If you’re a “netizen,” you probably don’t think twice about buying stuff online. You’ve spent your whole life on the web, and are constantly on your smartphone or tablet. You may even spend more time (and money) online than off. This applies to almost everyone under 30, because the internet and its related devices are ubiquitous to that generation. But if you’re less familiar or comfortable with the Internet, then you’re probably more wary about it. Let’s look at some important terms that will protect your credit card details from fraud and also help you look a little less green in the world of online security.
SSL / TLS
Glance at the address bar of this website right now. Does it say ‘http’ or ‘https’? Is there a padlock anywhere on the address bar, or maybe the word ‘secure’? That means the site has an active SSL or TLS certificate. These acronyms stand for and Secure Sockets Layer and Transport Layer Security. In the past, they ensured encryption, but nowadays, they’ve become so easily available that they face constant attacks by hackers. Some of these attacks are just exploratory, but they’ve unearthed a lot of fraud vulnerabilities. So SSL / TLS is a start, but it’s no longer sufficient.
You might type letters and numerals into your computer, but digital machines only see 1s and 0s, grouped in a series of eight. This system is called binary code. For example, when you type the letter A, the computer sees 01000001. Or if you type numeral 9, the computer sees 00111001.
Converting these binary codes back into letters and numerals is effortless for computers.
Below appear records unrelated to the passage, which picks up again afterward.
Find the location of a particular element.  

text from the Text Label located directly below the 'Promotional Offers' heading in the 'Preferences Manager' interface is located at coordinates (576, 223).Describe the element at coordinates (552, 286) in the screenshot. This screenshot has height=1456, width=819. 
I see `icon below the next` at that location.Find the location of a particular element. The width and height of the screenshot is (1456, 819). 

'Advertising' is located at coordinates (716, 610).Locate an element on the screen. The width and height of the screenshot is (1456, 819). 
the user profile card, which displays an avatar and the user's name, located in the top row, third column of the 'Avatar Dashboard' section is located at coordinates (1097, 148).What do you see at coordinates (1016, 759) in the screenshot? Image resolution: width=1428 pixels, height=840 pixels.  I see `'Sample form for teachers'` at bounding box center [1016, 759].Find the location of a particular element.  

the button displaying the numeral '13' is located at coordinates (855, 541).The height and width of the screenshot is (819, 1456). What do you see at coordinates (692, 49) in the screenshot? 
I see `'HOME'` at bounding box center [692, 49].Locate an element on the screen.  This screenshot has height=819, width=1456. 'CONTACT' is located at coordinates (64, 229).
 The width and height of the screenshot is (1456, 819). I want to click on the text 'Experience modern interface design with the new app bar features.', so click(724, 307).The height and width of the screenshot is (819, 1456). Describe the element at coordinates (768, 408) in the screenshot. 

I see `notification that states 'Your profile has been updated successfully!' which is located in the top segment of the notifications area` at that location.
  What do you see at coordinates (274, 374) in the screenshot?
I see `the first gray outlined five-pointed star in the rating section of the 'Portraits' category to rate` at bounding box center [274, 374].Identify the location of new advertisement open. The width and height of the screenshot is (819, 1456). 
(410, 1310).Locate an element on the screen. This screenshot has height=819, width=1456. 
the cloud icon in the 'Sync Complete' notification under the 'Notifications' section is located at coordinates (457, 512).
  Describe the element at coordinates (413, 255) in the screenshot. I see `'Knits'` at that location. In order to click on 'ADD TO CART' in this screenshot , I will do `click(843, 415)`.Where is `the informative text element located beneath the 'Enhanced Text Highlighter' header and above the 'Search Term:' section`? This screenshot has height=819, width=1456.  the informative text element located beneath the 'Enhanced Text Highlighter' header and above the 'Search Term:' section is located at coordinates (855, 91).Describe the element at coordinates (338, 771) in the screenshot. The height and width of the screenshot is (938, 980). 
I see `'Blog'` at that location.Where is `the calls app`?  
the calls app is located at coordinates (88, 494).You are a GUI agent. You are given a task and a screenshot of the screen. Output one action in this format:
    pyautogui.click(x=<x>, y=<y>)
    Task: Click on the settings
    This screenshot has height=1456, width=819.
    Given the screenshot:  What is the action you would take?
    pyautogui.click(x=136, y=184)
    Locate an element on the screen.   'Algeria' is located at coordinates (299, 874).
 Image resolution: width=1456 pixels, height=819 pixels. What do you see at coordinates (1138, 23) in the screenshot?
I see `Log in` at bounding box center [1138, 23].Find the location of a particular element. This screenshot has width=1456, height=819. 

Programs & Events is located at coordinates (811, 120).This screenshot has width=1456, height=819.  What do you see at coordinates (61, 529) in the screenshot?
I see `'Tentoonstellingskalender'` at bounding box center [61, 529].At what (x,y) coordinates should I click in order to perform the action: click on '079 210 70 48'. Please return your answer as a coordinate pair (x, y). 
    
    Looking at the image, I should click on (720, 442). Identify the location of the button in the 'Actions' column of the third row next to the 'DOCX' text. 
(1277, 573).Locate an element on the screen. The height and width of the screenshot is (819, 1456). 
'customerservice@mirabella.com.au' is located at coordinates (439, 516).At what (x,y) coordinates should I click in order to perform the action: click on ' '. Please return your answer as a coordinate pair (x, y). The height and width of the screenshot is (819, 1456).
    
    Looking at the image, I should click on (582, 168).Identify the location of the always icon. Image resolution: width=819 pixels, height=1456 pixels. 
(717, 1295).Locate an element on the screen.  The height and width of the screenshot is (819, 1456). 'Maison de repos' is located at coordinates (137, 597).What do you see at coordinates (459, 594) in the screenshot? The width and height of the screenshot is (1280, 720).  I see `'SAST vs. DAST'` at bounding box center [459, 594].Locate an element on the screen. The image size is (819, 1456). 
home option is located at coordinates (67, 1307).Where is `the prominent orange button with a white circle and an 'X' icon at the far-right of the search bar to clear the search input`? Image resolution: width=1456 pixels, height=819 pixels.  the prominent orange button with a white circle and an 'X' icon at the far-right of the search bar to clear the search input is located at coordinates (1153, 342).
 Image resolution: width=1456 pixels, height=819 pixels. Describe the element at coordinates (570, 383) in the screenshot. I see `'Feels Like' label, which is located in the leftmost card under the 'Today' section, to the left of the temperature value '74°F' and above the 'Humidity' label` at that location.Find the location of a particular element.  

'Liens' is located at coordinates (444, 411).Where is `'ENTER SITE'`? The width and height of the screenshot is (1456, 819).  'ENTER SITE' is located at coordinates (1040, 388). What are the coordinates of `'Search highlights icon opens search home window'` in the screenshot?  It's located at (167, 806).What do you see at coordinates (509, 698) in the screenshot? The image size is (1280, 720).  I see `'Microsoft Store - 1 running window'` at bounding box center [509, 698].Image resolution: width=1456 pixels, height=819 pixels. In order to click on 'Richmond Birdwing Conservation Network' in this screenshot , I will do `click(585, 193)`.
That’s why even this binary code needs to be further codified when you’re dealing with sensitive details like money. You want a system where your details are encrypted as soon as you type them, decrypted when they reach their destination, then encrypted before being sent back to you for decryption. This “end-to-end encryption” is ideal for online payments.
In order for your business or online store to accept credit cards, you need an account with a payment processor. When one of your customers makes a purchase, your payment processor verifies your customer’s credit card information, and then transfers funds from your customer’s credit card account into your merchant account by connecting your customer’s issuing bank with your acquiring bank.
Acquiring Bank / Issuing Bank
The bank that issued your customer’s credit card is called the “issuing bank.” Your bank – where your merchant account resides – is called the acquiring bank. Both banks are linked to the internet through a payment gateway. Reconciliation of these digital transfers typically takes one to three days.